-- START RECORDS PROVIDED --

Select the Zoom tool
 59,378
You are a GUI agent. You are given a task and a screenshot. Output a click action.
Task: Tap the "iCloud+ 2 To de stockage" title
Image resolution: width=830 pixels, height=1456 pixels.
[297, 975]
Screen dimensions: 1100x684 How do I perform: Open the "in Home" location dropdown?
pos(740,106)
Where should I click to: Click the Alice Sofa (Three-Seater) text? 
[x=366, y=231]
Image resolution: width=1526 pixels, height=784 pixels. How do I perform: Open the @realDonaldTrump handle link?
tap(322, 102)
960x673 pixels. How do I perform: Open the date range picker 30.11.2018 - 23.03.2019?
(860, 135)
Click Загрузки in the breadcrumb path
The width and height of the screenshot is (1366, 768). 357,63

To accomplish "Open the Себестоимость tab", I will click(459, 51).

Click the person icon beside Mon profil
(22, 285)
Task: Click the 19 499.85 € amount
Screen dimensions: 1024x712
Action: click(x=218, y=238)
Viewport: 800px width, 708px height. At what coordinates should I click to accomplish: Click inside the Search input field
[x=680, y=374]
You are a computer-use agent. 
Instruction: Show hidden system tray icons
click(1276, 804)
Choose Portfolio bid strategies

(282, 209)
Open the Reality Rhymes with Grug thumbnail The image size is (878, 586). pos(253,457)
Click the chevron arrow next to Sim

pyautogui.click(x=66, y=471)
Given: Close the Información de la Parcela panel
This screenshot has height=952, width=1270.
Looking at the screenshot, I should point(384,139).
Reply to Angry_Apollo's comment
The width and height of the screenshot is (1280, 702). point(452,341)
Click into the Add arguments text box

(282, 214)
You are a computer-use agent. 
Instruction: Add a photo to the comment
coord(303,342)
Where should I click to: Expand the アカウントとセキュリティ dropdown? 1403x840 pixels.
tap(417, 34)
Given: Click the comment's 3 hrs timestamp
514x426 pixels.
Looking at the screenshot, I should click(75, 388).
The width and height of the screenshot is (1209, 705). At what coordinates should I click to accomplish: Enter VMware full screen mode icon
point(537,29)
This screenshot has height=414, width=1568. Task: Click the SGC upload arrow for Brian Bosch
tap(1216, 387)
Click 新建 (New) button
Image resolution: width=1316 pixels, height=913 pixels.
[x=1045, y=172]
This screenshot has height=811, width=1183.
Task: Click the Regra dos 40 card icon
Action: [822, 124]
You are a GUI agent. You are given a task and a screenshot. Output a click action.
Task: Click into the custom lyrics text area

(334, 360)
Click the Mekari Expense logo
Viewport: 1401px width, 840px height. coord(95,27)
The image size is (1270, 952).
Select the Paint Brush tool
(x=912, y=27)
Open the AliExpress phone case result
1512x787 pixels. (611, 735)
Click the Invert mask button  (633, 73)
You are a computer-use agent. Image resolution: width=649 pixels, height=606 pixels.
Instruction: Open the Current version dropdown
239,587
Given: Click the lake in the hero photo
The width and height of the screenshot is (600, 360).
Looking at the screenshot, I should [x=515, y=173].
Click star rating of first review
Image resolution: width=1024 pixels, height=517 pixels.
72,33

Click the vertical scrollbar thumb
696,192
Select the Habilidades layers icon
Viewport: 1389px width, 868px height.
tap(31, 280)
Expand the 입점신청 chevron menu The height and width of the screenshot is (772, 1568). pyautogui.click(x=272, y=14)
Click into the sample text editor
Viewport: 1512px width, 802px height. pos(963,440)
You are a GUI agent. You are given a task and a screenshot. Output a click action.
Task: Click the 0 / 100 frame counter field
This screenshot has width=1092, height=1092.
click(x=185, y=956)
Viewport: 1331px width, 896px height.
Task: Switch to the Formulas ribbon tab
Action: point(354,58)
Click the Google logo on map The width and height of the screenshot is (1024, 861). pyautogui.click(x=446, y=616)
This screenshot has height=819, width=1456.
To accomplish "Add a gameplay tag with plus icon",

-- END RECORDS PROVIDED --

### EXERCISE
Can you copy, character for character, every line of the items above from the one containing "960x673 pixels. How" down to the one containing "Action: [822, 124]", with both of those lines included?

### EXERCISE RESPONSE
960x673 pixels. How do I perform: Open the date range picker 30.11.2018 - 23.03.2019?
(860, 135)
Click Загрузки in the breadcrumb path
The width and height of the screenshot is (1366, 768). 357,63

To accomplish "Open the Себестоимость tab", I will click(459, 51).

Click the person icon beside Mon profil
(22, 285)
Task: Click the 19 499.85 € amount
Screen dimensions: 1024x712
Action: click(x=218, y=238)
Viewport: 800px width, 708px height. At what coordinates should I click to accomplish: Click inside the Search input field
[x=680, y=374]
You are a computer-use agent. 
Instruction: Show hidden system tray icons
click(1276, 804)
Choose Portfolio bid strategies

(282, 209)
Open the Reality Rhymes with Grug thumbnail The image size is (878, 586). pos(253,457)
Click the chevron arrow next to Sim

pyautogui.click(x=66, y=471)
Given: Close the Información de la Parcela panel
This screenshot has height=952, width=1270.
Looking at the screenshot, I should point(384,139).
Reply to Angry_Apollo's comment
The width and height of the screenshot is (1280, 702). point(452,341)
Click into the Add arguments text box

(282, 214)
You are a computer-use agent. 
Instruction: Add a photo to the comment
coord(303,342)
Where should I click to: Expand the アカウントとセキュリティ dropdown? 1403x840 pixels.
tap(417, 34)
Given: Click the comment's 3 hrs timestamp
514x426 pixels.
Looking at the screenshot, I should click(75, 388).
The width and height of the screenshot is (1209, 705). At what coordinates should I click to accomplish: Enter VMware full screen mode icon
point(537,29)
This screenshot has height=414, width=1568. Task: Click the SGC upload arrow for Brian Bosch
tap(1216, 387)
Click 新建 (New) button
Image resolution: width=1316 pixels, height=913 pixels.
[x=1045, y=172]
This screenshot has height=811, width=1183.
Task: Click the Regra dos 40 card icon
Action: [822, 124]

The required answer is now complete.